In 1993, Salazar began his career within political media as the press secretary for U.S. Representative Lucille Roybal-Allard. While finishing his Masters of Arts in political management, he began an internship in President Clinton's White House and continued in various capacities as a white house press aide until 1998. Salazar served as deputy press secretary for the United States Department of Agriculture Secretary Daniel Glickman before returning to the White House as assistant press secretary until 1999. He worked in Vice President Al Gore's office for a brief period and served as Gore’s deputy spokesperson during his 2000 presidential campaign.

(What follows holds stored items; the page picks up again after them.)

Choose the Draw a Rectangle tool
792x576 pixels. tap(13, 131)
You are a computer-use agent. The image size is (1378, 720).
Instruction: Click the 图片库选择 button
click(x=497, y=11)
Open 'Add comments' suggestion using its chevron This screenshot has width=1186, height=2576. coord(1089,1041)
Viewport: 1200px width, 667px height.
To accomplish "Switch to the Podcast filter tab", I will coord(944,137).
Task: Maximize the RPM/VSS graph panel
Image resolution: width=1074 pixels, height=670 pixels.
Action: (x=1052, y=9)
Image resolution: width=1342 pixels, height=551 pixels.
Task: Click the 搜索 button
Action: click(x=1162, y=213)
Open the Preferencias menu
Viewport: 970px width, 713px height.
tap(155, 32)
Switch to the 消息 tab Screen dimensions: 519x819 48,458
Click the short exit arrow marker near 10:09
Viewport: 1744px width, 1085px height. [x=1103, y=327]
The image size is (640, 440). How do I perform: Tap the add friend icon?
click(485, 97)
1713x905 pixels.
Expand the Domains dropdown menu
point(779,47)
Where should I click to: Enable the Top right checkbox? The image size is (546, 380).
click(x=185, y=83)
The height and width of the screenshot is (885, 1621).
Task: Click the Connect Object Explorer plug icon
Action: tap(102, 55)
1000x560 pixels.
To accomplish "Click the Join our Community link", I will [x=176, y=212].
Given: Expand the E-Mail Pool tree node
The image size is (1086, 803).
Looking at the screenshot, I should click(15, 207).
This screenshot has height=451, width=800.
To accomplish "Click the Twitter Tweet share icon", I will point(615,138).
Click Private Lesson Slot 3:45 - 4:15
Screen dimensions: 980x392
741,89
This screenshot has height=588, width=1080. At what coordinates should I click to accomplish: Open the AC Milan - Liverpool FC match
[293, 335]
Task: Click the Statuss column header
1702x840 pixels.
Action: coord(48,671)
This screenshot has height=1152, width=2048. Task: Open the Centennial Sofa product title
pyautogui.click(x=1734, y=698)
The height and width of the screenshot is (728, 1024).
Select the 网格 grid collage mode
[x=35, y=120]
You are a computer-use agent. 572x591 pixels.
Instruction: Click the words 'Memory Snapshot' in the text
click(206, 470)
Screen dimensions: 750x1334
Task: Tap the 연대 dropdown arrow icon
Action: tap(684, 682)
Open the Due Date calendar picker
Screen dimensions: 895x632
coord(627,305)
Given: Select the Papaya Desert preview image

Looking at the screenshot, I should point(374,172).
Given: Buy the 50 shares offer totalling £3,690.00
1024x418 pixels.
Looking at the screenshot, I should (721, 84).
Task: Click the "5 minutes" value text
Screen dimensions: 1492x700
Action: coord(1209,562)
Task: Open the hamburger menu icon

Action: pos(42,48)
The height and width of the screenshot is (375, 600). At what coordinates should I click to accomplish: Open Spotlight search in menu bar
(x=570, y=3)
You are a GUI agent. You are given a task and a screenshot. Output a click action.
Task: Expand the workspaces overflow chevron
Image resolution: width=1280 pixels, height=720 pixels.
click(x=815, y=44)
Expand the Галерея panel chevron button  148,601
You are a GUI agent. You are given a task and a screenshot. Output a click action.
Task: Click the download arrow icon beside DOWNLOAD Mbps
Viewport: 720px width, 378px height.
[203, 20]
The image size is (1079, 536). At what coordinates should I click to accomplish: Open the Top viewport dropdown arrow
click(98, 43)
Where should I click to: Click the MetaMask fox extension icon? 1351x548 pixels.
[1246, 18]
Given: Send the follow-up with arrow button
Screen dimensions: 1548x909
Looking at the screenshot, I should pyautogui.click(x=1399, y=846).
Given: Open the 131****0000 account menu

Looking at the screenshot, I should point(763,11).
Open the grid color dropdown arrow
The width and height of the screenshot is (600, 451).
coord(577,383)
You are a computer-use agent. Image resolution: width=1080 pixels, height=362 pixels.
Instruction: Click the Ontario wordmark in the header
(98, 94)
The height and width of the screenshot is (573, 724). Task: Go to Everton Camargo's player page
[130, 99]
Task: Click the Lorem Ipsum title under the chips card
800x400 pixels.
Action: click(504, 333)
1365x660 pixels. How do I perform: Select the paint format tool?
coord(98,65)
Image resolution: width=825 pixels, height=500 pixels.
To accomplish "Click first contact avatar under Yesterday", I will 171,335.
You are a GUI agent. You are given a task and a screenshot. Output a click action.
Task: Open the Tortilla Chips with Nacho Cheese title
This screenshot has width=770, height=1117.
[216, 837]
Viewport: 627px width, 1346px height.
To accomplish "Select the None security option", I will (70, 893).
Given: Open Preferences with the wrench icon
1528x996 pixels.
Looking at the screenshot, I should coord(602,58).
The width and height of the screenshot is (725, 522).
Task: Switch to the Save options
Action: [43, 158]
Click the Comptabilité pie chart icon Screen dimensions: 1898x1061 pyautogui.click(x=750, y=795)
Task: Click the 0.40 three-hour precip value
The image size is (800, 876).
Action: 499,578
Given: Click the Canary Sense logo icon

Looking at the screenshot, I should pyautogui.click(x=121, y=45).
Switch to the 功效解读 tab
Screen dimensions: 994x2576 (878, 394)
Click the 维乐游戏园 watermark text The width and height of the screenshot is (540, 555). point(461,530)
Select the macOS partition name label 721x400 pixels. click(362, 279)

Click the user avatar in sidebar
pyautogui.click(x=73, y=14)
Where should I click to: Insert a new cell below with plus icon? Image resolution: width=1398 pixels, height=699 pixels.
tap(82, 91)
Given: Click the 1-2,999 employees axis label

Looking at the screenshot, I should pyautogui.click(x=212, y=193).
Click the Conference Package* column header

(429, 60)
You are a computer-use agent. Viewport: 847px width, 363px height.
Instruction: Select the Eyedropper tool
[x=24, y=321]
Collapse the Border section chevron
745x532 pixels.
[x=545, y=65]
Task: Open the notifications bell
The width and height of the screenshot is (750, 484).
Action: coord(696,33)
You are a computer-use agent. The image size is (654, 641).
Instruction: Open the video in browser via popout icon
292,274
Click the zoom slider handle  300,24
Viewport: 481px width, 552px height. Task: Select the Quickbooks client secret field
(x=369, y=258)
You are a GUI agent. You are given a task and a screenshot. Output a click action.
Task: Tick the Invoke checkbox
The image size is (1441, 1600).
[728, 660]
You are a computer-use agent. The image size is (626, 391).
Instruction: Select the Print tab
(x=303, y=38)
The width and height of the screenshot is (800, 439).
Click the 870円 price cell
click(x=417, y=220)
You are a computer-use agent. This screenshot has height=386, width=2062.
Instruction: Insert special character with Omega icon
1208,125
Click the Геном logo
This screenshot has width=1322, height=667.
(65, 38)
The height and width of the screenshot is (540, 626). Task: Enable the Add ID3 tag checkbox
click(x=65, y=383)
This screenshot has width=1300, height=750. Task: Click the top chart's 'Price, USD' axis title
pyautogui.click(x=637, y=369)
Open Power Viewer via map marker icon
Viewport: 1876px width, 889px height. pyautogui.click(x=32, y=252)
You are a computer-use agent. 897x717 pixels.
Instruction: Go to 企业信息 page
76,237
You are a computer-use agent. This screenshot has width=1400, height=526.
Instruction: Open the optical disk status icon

From 2000-2001 Salazar was the press aide for former California governor Gray Davis. Salazar served as the national campaign spokesman for Senator John Edwards' presidential campaign of 2004. In 2008, Salazar started the group, American Leadership Project (ALP), through a 527 IRS filing on February 15 to independently aid Hillary Clinton's presidential campaign.

==Career==

In January 2003, Salazar joined Porter Novelli as a senior counselor. After John Edwards failed to win the Democratic nomination for president, Salazar left Porter Novelli to co-found AcostaSalazar LLC, a public relations and consulting firm, with Andrew Acosta. He served as a partner there until May 2012, when he joined Mercury Public Affairs, a political consulting and public affairs firm dealing in high-stakes public strategy. In February 2014, Salazar left his position as managing director at Mercury Public Affairs to open Alza Strategies. Alza, "rise" in Spanish, aims to reach more of California's Latino market with bilingual media relations, crisis communication, and public affairs services. He serves as president at Alza. In 2020, California Governor Gavin Newsom appointed Salazar to the California Off-Highway Motor Vehicle Recreation (OHMVR) Commission. Salazar was elected Chair of the OHMVR Commission in February 2024 and he was reappointed by the Governor in March 2024. He was a 2024 presidential elector, pledged to vote for Kamala Harris.

==Personal life==

Salazar was born to farm workers in California's Central Valley. Salazar is married to Katrina Salazar who serves as chief financial officer of the California Correctional Peace Officers Association. In 2020, Katrina was re-appointed as a member of the California State Board of Accountancy by California Governor Gavin Newsom, after having previously been appointed to that board by Governor Jerry Brown in 2012. In 2016, the Sacramento Business Journal named Katrina Nonprofit CFO of the Year. Roger and Katrina have two children, Joshua and Alexandra. He was a member of the Board of Trustees of the University of Redlands, his alma mater, from May 2001 to May 2020. Salazar serves as Treasurer for the Sacramento Press Club and on the Board of Directors for the American Association of Political Consultants. An avid off-road enthusiast, Salazar is president of the Sierra Treasure Hunters 4 Wheel Drive Club in Sacramento, CA. Salazar is a Life Member of the California Four Wheel Drive Association and of the California Off-Road Vehicle Association and an associate member of Red Rock 4-Wheelers of Moab, UT.